PAGE TEXT:
⟨

Back in 2016 I was studying for a major I didn’t like. Nothing about it made sense to me, but I was really young and ignorant, so I thought it was the only career path I could choose based on my skills at the time. I loved making art, but I was convinced it wasn’t for me, at least professionally speaking. Besides, I wanted financial stability more than anything, and being a freelance artist in the future sounded too risky to me. I turned art into just a hobby for a long time and did what I should do at my age according to society, or at least, to the opinions of the ones around me. But in secret I looked at artists on social media and loved imagining how my life could’ve been if I had chosen art or illustration as a career.
There was a day when I visited a very special and artistic place in the capital city with a friend. I remember feeling both inspired and envious of the artists showing and selling their art in the streets and at art galleries. We walked in a street that was surrounded by watercolor paintings, comics, handcrafts, books, and vinyls. I could feel my heart telling me exactly what to do and the path to follow. But I said to myself I was satisfied enjoying art as a simple spectator. Being an artist like those people wasn’t an option for me; I couldn’t afford a life in which I followed an uncertain path. So I looked away, and I didn’t listen to my heart for years.

⟩

WRITTEN INSTRUCTION A:
Answer these questions from the passage about giving up art:
(i) In what year was the writer studying for a major they didn't like?
(ii) What did the writer want more than anything?
(iii) What items surrounded the street the writer walked in with a friend?

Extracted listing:
⟨

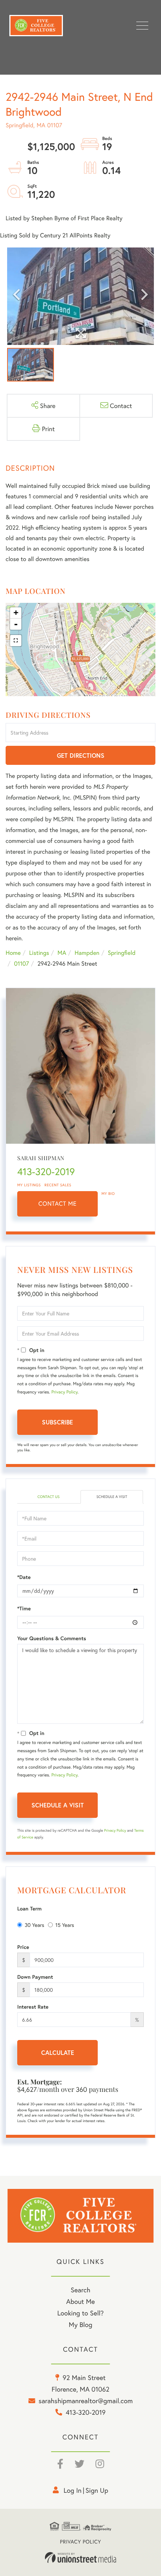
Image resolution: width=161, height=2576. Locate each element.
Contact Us (48, 1496)
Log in (73, 2490)
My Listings (29, 1185)
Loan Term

⟩

WRITTEN INSTRUCTION B: Please retype every line of the extracted listing above exactly, leaving the pictures out.

FINISHED ANSWER A:
(i) 2016
(ii) Financial stability
(iii) Watercolor paintings, comics, handcrafts, books, and vinyls

FINISHED ANSWER B:
Image resolution: width=161, height=2576. Locate each element.
Contact Us (48, 1496)
Log in (73, 2490)
My Listings (29, 1185)
Loan Term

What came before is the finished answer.